_EXERCISE BRIEF_
Only the lines from the one containing "You are a GUI" to the end of the records belong in the copy. Reproduce them word for word and drop the pictures.

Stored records
_ _ _ _ _ _ _
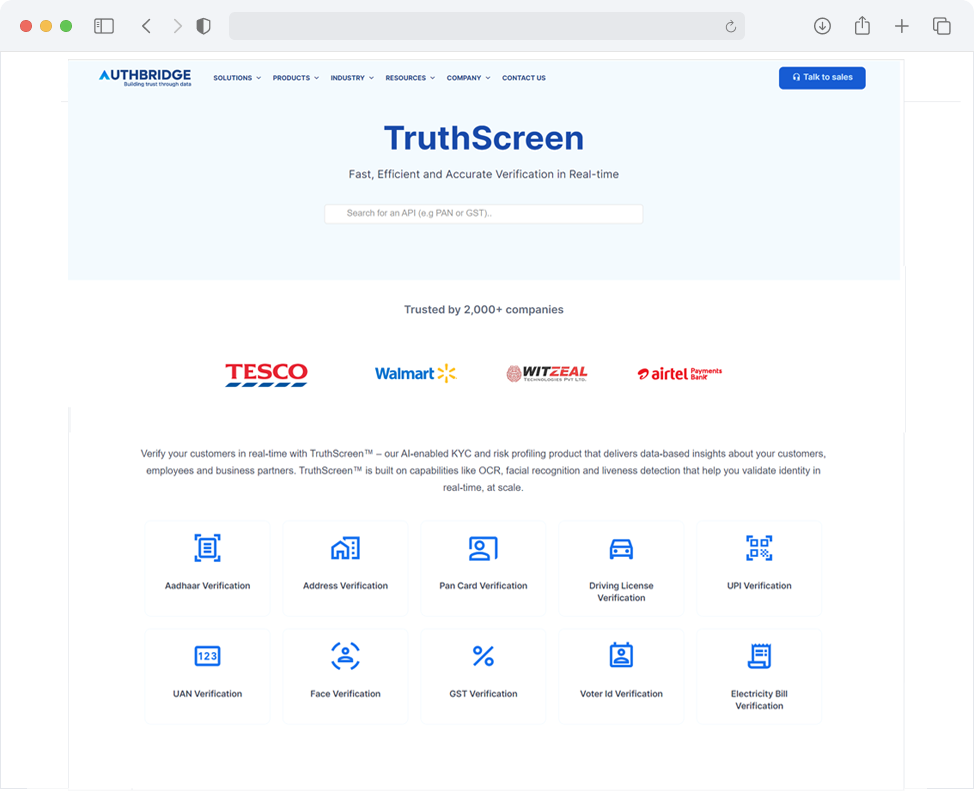Image resolution: width=974 pixels, height=791 pixels.
Task: Open the Safari share icon
Action: (x=862, y=26)
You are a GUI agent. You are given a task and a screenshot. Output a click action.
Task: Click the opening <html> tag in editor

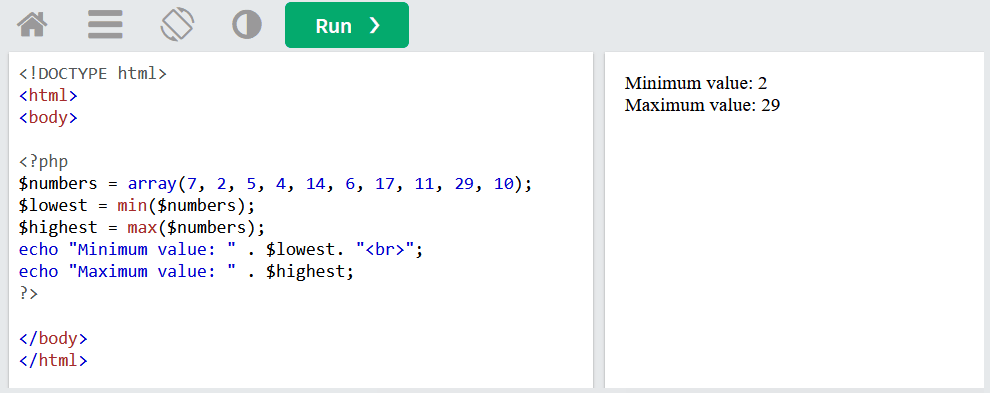coord(49,95)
_ _ _ _ _ _ _
_ANSWER SECTION_
You are a GUI agent. You are given a task and a screenshot. Output a click action.
Task: Click the opening <html> tag in editor

coord(49,95)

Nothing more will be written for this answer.